October 06, 2025
Bill Streicher/Imagn Images
The Phillies need Kyle Schwarber hitting if they're going to make it through October.
The Phillies' 5-3 loss to the Dodgers in Game 1 of the NLDS on Saturday night was frustrating, not just because they let it slip away again, but because fans have seen it all before, too.
They patched together some early offense, but didn't build on it. They leaned on their starting pitching to hold the line, for as long as it could, but when cracks started to show, they rolled the dice on their bullpen and lost.
All the while, their stars couldn't get solid contact at the plate.
That's how Game 1 of the NLDS last year against the Mets melted down. Kyle Schwarber hit a lead-off bomb to get the Phillies immediately on the board, but then they could only muster just four hits after as they clung to the idea of Zack Wheeler dragging them to a 1-0 shutout win.
But they had to pull him after seven innings. Jeff Hoffman and Matt Strahm got tagged, and Game 1 and eventually the best-of-five series got away from the Phillies, starting with that 6-2 loss.
A year later, they brought themselves to the same place. An Alec Bohm walk, a Brandon Marsh single, a J.T. Realmuto triple that slowrolled to the right-center warning track, and a Harrison Bader sac fly generated the night's first three – crucial – runs against two-way superstar Shohei Ohtani, but then they just left it at that.
They tried to get by on Cristopher Sánchez, the new No. 1 in place of Wheeler, keeping the Dodgers shut down. He was pulling it off, too, until he needed that last out in the sixth, which led to L.A. narrowing the lead down to one. They went to the bullpen again. David Robertson couldn't get an out in the seventh and put two on, and Strahm couldn't escape the jam trying to salvage the situation, instead watching Teoscar Hernández send his 1-0 fastball into the right-field seats.
The Phillies were down from there, and couldn't recover. Just five hits on the night weren't going to allow them to.

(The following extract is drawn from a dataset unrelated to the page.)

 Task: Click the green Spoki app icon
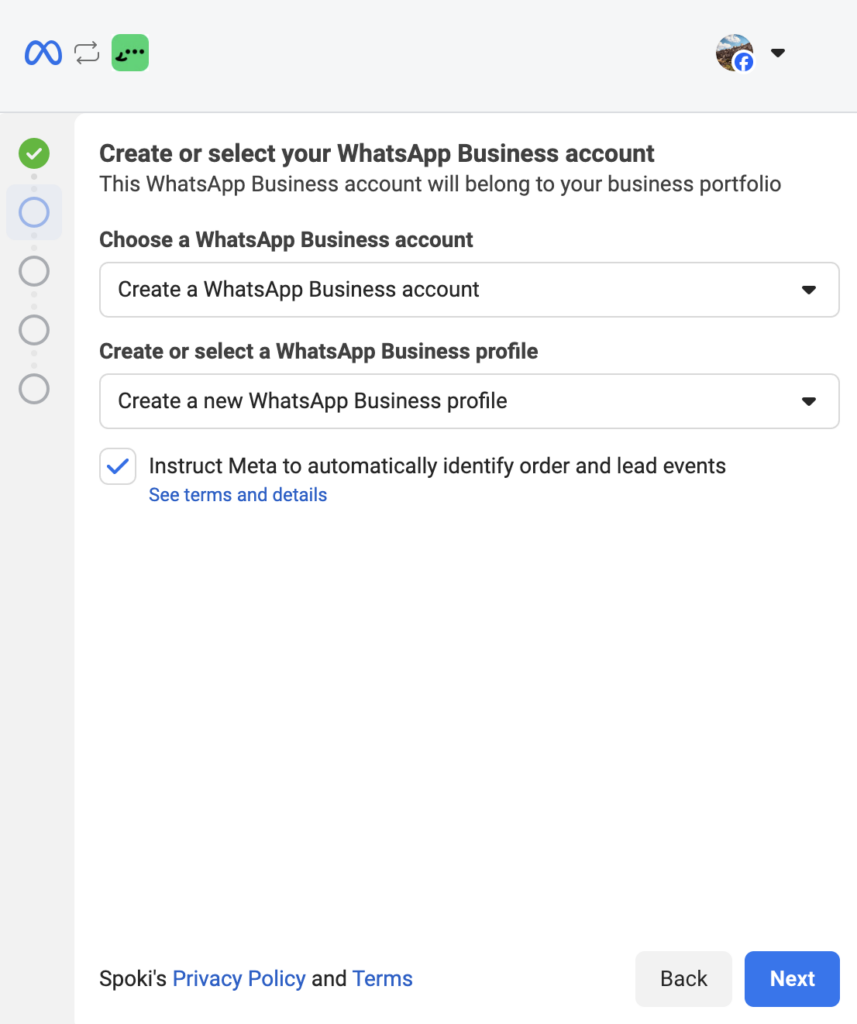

Moreover, their big bats at the top going cold was also always going to restrain them.
Ohtani recovered and settled into a rhythm after allowing those first few runs, but at the same time, the first half of the Phillies' lineup didn't give him much of a hard time in the six innings he went on to pitch through.

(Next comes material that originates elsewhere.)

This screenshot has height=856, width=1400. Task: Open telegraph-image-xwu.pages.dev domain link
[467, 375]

Nor did they give L.A.'s Tyler Glasnow, Alex Vesia, or Roki Sasaki much to worry about in relief, with only two hits over Saturday night's last three innings.
Trea Turner drew a walk, but went 0-for-3 with a strikeout leading off; Bryce Harper managed a single in the eighth, but was 0-for-3 before that with some mighty swings, though ultimately two strikeouts; And Kyle Schwarber, the MVP-level power bat who felt like a home run waiting to happen all summer, 0-for-4 with three Ks.
They can't win like that.
Their starting pitching has been excellent all season, but they can't use it as a crutch against a lineup like the Dodgers' that can tag you at any time. Their bullpen did get better, too, but as Saturday night showed, not enough to where you can breathe easy watching if they have to reach in with the middle innings.
As for their lineup, Realmuto said ahead of the series' start that this might be the deepest Phillies team he's been a part of, and he might be right.
But none of it works if Turner, Harper, and Schwarber aren't doing any damage at the top and posing an ever-dangerous threat.
It's their team. The Phillies don't win without them. That was true last October against the Mets, every postseason prior, well ahead of Saturday night's loss, and now even more so that they're in another 1-0 hole and against a powerhouse of a defending champion.
They need those guys to turn it on. They won't last long otherwise if they don't.
Game 2 Monday night is their shot, maybe not their only, but it sure feels like it.
"It's just one game," Schwarber said from the clubhouse after Saturday night's loss. "It's the postseason. This isn't about personal, this is about the whole team, and now it's whenever we come in for Monday, you're back to grinding and feeling like you're gonna put competitive at-bats in for the team."
"It's just like everything else," the slugger added. "We're gonna be attacking head-on."